Intel® Quartus® Prime Software
Intel® Quartus® Prime Design Software, Design Entry, Synthesis, Simulation, Verification, Timing Analysis, System Design (Platform Designer, formerly Qsys)
16556 Discussions

Instantiation of 9x9 multipliers in cyclone V GT FPGA?

Yogesh
Novice
809 Views

I have instantiated 96 8x8 multipliers as below each input width of 8bits , and output of 16 bits as below:

genvar i; generate   for(i=0; i<96 ; i=i+1) begin : mult_instan lp_mult lp_mult_component ( .clock(clk), .clken(i_conv_clken), .dataa (i_input_data_A[(8*(i+1))-1:8*(i)]), .datab (i_input_data_B[(8*(i+1))-1:8*(i)]), .result (out[i]) ); end endgenerate

after I synthesize my code code , fitter is using 48 DSPs(48 sum of two 18x18 multipliers) to implement these 96 multipliers.

 

If I understand correctly each DSP in Cyclone V devices have three 9x9 or two 18x18 .I have 96 9x9 multipliers used , So 96/3= 32 DSPs should be used.

 

Why is the tool using 48 DSPs instead of 32 DSPs ?

 

Is there some other way of making tool use 32 DSPs? or am I doing something wrong ?

 

Since each DSP have two 18x18 multipliers, Can I somehow split each 18x18 multipliers into two independent 9x9 multipliers? So

that each DSP provide me four 9x9 multiplier?

 

0 Kudos
11 Replies
CheePin_C_Intel
Employee
684 Views

Hi,

 

As I understand it, you are inquiring why Fitter is using 48 DSP blocks instead of 32 DSP blocks to implement your design with 96 8x8 multipliers. Based on my understanding, by default, if there are sufficient DSP resources, Fitter will optimize the resource usage for better performance instead of packing all into minimum amount of DSP blocks. If you are attempting to pack your design into limited number of DSP blocks, you can try to use logic lock to force your design into a region with limited DSP resources to see to force Fitter to pack the multipliers. 

 

Please let me know if there is any concern. Thank you.

0 Kudos
Yogesh
Novice
684 Views

Thankyou.

But since I am wasting the resources, I want to force the fitter to use only 32 DSPs instead of 48 DSPs .

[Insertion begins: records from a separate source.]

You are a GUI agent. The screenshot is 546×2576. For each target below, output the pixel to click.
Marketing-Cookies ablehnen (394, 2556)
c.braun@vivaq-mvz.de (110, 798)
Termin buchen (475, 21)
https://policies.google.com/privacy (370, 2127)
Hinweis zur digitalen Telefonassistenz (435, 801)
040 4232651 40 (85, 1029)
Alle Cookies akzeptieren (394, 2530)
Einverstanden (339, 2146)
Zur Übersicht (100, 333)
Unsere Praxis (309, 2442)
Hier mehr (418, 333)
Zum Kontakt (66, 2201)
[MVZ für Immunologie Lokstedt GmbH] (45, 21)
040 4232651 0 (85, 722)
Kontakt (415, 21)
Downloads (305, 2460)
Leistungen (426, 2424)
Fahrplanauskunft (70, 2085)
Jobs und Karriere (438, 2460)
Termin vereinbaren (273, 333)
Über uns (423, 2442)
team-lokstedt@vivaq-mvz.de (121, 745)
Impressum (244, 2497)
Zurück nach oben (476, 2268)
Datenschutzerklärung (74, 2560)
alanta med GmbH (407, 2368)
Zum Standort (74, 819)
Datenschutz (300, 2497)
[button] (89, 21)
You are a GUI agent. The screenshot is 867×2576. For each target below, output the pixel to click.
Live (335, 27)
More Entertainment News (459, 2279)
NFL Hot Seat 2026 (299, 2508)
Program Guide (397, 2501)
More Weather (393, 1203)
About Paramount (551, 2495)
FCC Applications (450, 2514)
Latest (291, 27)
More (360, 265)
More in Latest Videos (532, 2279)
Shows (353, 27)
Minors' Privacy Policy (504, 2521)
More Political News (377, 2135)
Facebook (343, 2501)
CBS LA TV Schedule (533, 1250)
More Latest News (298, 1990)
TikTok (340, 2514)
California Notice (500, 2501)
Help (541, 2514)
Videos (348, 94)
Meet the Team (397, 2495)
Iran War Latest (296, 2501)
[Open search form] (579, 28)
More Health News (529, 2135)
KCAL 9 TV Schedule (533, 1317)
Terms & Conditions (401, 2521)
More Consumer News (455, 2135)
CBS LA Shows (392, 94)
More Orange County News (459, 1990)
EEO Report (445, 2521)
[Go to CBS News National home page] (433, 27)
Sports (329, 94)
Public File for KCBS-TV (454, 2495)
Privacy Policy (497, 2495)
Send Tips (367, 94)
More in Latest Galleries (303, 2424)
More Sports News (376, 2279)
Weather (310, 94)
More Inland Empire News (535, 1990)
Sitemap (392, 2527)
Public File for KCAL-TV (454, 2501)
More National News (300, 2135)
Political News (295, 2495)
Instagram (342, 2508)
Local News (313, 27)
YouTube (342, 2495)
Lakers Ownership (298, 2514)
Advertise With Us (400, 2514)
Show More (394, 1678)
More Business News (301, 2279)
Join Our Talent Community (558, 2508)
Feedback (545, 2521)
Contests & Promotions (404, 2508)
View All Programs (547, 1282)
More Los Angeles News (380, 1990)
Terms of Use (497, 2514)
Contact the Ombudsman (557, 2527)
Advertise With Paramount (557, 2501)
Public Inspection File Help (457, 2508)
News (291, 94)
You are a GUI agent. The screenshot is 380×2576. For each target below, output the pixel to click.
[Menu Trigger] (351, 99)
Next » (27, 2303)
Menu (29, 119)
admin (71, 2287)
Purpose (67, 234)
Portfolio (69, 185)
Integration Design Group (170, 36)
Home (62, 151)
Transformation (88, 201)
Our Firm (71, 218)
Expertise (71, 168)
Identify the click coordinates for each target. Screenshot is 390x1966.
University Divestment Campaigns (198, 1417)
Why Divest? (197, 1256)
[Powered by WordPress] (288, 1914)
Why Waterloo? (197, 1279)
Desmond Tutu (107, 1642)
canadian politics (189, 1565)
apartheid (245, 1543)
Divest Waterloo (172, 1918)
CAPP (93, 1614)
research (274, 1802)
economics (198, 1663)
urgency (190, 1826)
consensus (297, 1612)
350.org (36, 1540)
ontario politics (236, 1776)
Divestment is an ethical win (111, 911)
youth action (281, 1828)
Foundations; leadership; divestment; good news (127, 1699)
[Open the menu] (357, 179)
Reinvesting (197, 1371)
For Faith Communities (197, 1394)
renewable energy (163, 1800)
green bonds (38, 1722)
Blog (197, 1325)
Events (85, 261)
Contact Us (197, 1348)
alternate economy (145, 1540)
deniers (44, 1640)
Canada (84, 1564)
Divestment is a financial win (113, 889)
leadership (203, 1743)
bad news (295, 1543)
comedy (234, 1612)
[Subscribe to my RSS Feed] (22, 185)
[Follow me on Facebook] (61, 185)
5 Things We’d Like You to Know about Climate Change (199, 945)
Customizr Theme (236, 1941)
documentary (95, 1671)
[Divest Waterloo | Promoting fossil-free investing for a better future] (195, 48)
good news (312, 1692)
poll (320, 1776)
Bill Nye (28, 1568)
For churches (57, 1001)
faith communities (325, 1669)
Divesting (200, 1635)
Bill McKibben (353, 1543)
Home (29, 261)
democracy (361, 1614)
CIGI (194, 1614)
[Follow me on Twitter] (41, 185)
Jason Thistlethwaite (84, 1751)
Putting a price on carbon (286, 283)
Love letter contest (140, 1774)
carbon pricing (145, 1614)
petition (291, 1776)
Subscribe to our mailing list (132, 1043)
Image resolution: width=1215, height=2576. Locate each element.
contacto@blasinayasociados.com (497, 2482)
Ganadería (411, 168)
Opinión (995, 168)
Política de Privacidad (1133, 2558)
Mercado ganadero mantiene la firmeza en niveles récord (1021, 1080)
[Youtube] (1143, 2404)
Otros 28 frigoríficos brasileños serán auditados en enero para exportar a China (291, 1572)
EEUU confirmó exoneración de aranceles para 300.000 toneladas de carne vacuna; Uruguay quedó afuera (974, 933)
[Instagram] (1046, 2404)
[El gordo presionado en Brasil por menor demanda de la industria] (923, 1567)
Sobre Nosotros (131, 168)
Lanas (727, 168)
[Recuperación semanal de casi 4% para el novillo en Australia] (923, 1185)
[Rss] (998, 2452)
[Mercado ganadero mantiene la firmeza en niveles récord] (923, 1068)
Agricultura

1) How can I use logic lock in quartus , to force fitter use limited DSPs?

2) What might be the performance in terms of frequency in both cases(32 DSPs and 48 DSPs) , if I force fitter to use limited DSPs?

0 Kudos
CheePin_C_Intel
Employee
684 Views

Hi,

 

Regarding your latest inquiries, please see my responses as following:

 

1) How can I use logic lock in quartus , to force fitter use limited DSPs?

[CP] Just to share on one of the method which I am aware of. At Quartus -> Tools -> Chip Planner, look for "Create LogicLock Region" button on the left side of the window. Click on it then select a region in the chip planner of where you would like to create a LogicLock region. You can try to select region with limited DSPs. Then go back to Project Navigator -> Hierarchy, look for the instances that you would like to assign to the previously created region. Right click on the instances -> LogicLock Region -> Assign to Existing LogicLock Region. You may then run through Fitter compilation.

2) What might be the performance in terms of frequency in both cases(32 DSPs and 48 DSPs) , if I force fitter to use limited DSPs?

[CP] As I understand it, the performance would be dependent on your design as well as compilation. Thus, you might need to compare after running compilation with the two designs on your side.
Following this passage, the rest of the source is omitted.